UNE NOUVELLE AGRICULTURE POUR NOS TERRITOIRES ? ...

Publié le par ALTERS ECHOS, le journal


En page IV du numéro 16 consacré aux "Révolutions silencieuses", Emile Guiral nous expose les nouvelles mesures d’accompagnement à l’installation agricole.


Ci-dessous, vous trouverez des éléments complémentaires dans son texte plus développé.

 

 

Dans un monde en pleine mutation, technologique mais aussi sociale, l’agriculture, comme tous les autres secteurs économiques, doit s’adapter à ces évolutions afin de répondre au mieux aux attentes des habitants de chaque territoire.
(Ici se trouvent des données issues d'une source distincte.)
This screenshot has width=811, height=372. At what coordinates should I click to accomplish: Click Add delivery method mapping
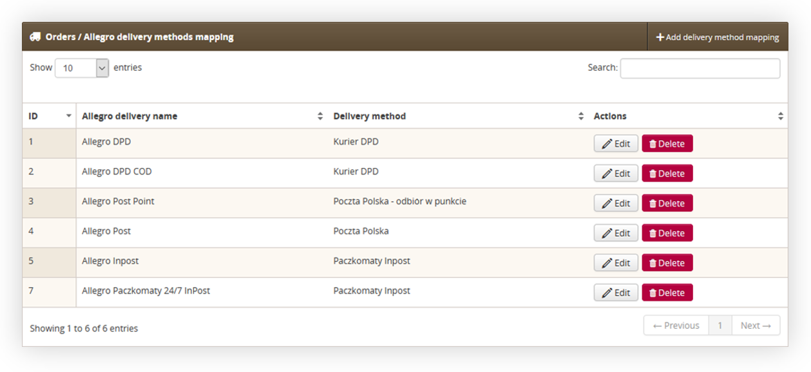718,37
Ces attentes ne sont plus d’ordre essentiellement quantitatif, comme dans l’après-guerre, mais revêtent un caractère plus qualitatif lié aux préoccupations de la société du XXIe siècle : qualité sanitaire et nutritive, respect de l’environnement, transparence et équité, relations sociales entre producteurs et consommateurs

A ces nouvelles attentes, viennent s’ajouter d’autres facteurs déterminants pour l’avenir de l’agriculture, dont le vieillissement de la population agricole active, en particulier, et son difficile renouvellement. En effet, aujourd’hui, la politique d’aide à l’installation agricole ne parvient plus à enrayer la chute du nombre d’exploitations : on compte une installation pour deux départs.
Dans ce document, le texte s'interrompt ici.